EXERCISE BRIEF
Everything from the line that contains "The image size is (1329, 896)." through the final line of the records should be written out exactly, and nothing outside that span.

--- GIVEN DATA Enclosed Below ---

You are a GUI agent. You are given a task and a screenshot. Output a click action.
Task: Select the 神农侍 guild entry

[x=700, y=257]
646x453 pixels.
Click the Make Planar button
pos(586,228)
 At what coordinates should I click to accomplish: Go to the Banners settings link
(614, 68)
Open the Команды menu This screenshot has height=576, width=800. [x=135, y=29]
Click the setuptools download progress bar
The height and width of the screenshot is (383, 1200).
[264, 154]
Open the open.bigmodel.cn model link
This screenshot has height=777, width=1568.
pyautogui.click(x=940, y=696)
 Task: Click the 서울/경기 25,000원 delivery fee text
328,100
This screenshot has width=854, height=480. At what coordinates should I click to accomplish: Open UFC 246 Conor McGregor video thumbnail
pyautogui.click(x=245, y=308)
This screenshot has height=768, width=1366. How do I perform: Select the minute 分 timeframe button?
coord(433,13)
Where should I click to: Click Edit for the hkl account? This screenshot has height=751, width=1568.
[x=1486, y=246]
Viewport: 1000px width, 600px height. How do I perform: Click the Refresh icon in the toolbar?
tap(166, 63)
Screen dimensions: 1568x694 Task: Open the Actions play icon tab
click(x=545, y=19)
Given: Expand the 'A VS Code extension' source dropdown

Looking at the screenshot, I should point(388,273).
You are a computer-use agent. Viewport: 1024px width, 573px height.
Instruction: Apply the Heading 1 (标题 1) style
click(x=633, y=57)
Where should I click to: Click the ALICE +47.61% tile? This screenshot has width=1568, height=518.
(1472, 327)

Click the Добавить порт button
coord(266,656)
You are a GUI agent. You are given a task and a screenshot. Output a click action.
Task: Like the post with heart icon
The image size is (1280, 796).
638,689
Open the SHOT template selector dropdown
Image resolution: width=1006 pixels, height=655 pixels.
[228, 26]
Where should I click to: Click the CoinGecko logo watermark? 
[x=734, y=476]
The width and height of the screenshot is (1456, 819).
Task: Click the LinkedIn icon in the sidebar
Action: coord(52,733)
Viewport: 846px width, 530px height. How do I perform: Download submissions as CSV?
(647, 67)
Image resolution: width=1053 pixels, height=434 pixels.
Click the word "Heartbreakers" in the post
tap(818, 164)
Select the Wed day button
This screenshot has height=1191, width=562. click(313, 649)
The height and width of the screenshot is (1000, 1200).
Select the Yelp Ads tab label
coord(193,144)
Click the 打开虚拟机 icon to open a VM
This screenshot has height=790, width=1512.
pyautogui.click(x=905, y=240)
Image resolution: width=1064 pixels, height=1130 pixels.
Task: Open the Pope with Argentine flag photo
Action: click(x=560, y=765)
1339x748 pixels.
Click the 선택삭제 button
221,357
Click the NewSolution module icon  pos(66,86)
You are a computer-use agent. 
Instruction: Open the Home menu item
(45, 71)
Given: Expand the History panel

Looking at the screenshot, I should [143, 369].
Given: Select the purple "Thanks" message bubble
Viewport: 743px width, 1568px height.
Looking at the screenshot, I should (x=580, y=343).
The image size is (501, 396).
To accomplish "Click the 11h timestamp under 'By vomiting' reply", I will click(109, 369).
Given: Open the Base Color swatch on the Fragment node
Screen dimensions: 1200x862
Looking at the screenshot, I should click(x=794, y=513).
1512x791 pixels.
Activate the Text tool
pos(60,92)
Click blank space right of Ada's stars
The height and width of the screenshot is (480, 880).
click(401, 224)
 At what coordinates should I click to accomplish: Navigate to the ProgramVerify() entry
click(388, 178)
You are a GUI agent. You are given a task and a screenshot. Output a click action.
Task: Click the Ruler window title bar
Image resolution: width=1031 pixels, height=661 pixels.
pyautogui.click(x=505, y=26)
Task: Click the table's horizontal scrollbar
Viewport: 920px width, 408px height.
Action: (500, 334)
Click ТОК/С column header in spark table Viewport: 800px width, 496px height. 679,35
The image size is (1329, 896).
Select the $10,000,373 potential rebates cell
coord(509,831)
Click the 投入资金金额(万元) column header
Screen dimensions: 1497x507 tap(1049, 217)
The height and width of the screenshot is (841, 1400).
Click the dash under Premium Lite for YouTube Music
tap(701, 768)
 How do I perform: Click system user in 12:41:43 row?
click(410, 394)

--- End of Enclosed GIVEN DATA ---

RESULT FOR THIS TASK
The image size is (1329, 896).
Select the $10,000,373 potential rebates cell
coord(509,831)
Click the 投入资金金额(万元) column header
Screen dimensions: 1497x507 tap(1049, 217)
The height and width of the screenshot is (841, 1400).
Click the dash under Premium Lite for YouTube Music
tap(701, 768)
 How do I perform: Click system user in 12:41:43 row?
click(410, 394)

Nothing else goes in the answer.